Dicano quello che vogliono.

Vittoria di Pirro, numerica ma non politica; la maggioranza non esiste più, il governo non ha i numeri; comunque non può governare. E via così.

Tutti a dire che Berlusconi è finito. Sarà, ma per me è il contrario. Quella di oggi è stata, per me, una vittoria netta del cavaliere che non solo ha tenuto unito il PdL, ma ha staccato pezzi a Fli, che per essere un partito neonato, non dimostra una gran salute. Certo vittoria problematica, ma vittoria.

E’ però, sicuramente, una sconfitta cocente per tutti gli altri.

Per Di Pietro, che dopo aver lustrato la medaglia (autoassegnatasi) di Unico Oppositore, ha visto due dei suoi correre a sostenere Berlusconi.

Per il Pd. Perchè Cesario e Calearo sono stati eletti in quel partito. Franceschini sembra dimenticarselo, ma lui era vicesegretario con Veltroni nel fare le liste del 2008 e anche nel decidere di rompere con la sinistra, rinunciando a quello che sarebbe stato un quasi pareggio al Senato, e regalando così all’avversario una delle due camere. Perchè la sua logora classe dirigente ha avuto dalla Storia un compito ben preciso: fermare Berlusconi. E lo ha clamorosamente, macroscopicamente fallito.

Per Fini. Che non è riuscito a tenere insieme un partito appena nato, confermando di essere quel leader di cartapesta che è sempre stato, capace solo di andare a rimorchio degli altri. Che, con Casini, ha contribuito al consolidamento del potere politico-economico del Cavaliere in tutti questi anni.

Per Casini, che spera ancora di poter dire la sua contro la Lega, povero illuso. Lui, che senza i voti siciliani di Cuffaro (che ha votato la fiducia) ora sarebbe impegnato a giocare a briscola con Dilberto.

Ma, soprattutto, è la sconfitta di chiunque abbia irriso “l’antiberlusconismo” come una malattia politica “che fa il suo gioco”. Ma dove? Si può non essere antiberlusconiani quando lo si vede comperare i parlamentari assegni alla mano? Si può non essere antiberlusconiani, ora che il conflitto di interessi è diventato la regola? Con questa sconosciuta Polidori che avrebbe votato per il governo pensando al suo Cepu? E dove sarebbe la novità? Dove lo scandalo? Se denunciare il conflitto di interessi è una boiata da girotondini invasati, come ci ha detto per anni e anni proprio Fini (ricordate?), perchè meravigliarsi se i parlamentari votano badando al proprio interesse? E che differenza corre fra l’interesse di chi pensa all’azienda del fratello e quello di chi pensa al proprio mutuo? Solo che il secondo è un conflitto più piccolo, quindi meno grave.

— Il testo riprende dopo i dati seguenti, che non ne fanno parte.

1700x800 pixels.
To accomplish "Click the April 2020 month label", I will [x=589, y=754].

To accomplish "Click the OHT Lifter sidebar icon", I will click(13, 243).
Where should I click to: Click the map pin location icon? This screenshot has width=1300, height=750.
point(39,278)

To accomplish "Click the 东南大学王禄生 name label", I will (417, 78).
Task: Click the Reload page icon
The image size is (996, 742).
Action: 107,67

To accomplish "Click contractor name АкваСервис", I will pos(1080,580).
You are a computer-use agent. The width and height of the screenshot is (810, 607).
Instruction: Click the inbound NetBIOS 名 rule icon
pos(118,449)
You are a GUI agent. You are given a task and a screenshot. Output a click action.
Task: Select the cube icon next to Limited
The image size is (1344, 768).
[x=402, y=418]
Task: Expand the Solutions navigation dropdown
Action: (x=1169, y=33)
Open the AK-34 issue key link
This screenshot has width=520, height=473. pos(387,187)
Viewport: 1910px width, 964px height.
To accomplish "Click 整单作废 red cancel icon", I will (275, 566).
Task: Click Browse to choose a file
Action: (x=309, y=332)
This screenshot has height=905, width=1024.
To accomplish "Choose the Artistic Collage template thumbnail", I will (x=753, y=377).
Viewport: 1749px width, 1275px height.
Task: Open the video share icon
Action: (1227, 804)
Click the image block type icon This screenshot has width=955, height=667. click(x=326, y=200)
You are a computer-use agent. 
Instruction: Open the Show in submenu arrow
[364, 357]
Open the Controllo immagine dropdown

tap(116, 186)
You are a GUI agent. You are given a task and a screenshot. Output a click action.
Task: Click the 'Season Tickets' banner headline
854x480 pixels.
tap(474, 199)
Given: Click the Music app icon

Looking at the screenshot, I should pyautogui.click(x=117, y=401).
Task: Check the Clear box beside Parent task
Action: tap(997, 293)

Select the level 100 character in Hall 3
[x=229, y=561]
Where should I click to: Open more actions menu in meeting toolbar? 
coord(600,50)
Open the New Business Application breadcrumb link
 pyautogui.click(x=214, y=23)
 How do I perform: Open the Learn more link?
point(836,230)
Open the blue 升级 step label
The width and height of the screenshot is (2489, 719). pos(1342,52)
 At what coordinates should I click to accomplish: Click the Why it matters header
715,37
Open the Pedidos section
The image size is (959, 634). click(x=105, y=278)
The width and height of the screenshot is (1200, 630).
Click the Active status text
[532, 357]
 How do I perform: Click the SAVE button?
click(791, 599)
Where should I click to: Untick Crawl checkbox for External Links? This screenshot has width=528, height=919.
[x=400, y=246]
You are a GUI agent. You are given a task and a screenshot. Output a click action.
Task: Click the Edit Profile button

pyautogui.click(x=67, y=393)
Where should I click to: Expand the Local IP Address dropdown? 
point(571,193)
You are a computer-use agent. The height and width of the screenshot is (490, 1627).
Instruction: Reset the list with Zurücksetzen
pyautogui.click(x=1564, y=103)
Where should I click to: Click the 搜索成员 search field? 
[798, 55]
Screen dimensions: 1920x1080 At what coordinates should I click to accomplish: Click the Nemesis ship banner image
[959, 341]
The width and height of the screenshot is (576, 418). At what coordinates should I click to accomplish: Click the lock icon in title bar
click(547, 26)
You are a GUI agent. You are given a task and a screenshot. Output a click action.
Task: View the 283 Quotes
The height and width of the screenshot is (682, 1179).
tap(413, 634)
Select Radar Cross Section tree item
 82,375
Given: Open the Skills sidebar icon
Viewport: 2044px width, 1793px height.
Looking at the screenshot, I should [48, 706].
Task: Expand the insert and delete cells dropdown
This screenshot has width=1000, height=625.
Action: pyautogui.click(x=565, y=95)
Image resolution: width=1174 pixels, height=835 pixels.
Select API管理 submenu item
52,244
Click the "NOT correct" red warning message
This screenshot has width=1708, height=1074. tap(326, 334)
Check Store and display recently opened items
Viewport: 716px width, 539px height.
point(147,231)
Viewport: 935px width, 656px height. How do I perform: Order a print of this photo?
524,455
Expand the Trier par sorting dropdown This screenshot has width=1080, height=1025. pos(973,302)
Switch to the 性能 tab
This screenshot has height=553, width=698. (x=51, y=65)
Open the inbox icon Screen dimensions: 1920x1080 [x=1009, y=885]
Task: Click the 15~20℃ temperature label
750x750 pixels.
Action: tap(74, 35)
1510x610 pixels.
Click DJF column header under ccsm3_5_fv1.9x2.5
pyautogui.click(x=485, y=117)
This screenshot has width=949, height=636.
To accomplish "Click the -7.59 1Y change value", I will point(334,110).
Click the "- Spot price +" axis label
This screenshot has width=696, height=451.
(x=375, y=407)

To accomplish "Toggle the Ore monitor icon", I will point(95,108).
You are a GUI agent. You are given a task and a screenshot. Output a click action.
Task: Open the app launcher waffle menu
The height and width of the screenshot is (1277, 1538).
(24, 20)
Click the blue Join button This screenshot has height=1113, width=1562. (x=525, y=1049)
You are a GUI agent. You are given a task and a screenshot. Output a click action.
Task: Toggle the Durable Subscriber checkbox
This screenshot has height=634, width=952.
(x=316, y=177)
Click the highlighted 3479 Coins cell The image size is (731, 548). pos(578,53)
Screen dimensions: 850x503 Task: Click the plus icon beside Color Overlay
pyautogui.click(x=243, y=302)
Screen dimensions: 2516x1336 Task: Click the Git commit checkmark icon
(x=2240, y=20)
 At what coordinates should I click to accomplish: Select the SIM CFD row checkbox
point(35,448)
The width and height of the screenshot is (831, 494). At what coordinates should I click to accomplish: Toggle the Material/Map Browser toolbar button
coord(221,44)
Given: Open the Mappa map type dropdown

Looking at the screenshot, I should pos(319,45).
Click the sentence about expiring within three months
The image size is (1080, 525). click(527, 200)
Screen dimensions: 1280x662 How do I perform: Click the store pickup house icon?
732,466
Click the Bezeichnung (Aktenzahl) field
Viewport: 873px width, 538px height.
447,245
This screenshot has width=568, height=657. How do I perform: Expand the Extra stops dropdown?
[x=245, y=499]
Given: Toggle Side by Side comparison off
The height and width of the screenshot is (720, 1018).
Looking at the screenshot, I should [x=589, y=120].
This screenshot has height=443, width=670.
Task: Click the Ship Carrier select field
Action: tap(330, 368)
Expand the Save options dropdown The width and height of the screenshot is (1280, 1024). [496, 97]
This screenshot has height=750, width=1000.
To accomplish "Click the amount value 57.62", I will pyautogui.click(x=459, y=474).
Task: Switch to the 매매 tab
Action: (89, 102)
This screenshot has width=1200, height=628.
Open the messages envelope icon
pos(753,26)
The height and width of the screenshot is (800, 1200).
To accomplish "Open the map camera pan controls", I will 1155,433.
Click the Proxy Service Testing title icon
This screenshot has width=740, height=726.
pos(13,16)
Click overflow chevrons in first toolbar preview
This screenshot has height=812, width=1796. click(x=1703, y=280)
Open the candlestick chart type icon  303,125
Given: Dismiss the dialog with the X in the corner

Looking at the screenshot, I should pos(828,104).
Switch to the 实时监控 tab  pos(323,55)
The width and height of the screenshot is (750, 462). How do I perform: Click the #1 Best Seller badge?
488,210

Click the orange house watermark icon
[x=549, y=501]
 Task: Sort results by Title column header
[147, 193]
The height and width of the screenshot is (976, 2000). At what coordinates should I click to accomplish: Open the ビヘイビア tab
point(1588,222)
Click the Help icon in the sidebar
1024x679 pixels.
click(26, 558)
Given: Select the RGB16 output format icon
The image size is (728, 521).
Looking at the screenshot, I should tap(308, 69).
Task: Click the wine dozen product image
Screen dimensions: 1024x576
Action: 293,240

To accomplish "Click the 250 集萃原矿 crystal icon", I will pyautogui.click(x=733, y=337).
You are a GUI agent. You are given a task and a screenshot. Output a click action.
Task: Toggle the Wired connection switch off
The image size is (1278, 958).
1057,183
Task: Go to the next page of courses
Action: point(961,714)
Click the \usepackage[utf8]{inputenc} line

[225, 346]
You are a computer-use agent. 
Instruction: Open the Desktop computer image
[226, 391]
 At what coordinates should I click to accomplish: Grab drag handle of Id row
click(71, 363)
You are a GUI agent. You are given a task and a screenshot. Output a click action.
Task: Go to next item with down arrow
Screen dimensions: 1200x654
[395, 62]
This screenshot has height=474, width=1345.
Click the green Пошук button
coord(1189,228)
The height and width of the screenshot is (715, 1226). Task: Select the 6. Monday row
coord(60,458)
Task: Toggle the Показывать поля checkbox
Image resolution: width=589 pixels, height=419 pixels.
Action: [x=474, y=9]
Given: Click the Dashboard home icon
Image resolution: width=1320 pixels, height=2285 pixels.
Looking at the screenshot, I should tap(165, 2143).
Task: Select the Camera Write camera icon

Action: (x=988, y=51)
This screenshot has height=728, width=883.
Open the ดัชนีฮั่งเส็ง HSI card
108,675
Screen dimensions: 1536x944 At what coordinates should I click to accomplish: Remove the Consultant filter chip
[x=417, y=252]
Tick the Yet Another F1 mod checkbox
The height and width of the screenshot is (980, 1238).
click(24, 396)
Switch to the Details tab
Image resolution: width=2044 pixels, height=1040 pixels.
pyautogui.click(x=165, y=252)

Oggi sono sconfitti tutti quelli che, stando all’opposizione, hanno pensato o pensano che con Berlusconi si può discutere, che lo si può usare, che ci si deve dialogare. Lo fanno da sedici anni e lui ha menato tutti per il naso; tutti irrisi, usati e sbeffeggiati.

Ora il nostro parlamento, salvo poche eccezioni, è diviso in due: da un lato chi ha aiutato Berlusconi in passato, diventandone servo ed ora si è tardivamente pentito; dall’altro chi lo serve tutt’ora e non ha nè voglia, nè coraggio, nè qualità per cambiare; sapendo peraltro di fare la fine degli altri.

Salvo poche eccezioni, la sfilata di chi oggi ha votato sì è la sfilata dei pavidi complici del cavaliere, che passeranno alla Storia per aver contribuito a narcotizzare l’opinione pubblica quando era ancora possibile scongiurare l’affermarsi questo regime corrotto, autoritario e protomafioso.

Saluti a tutti. Torno a farmi i cazzi miei.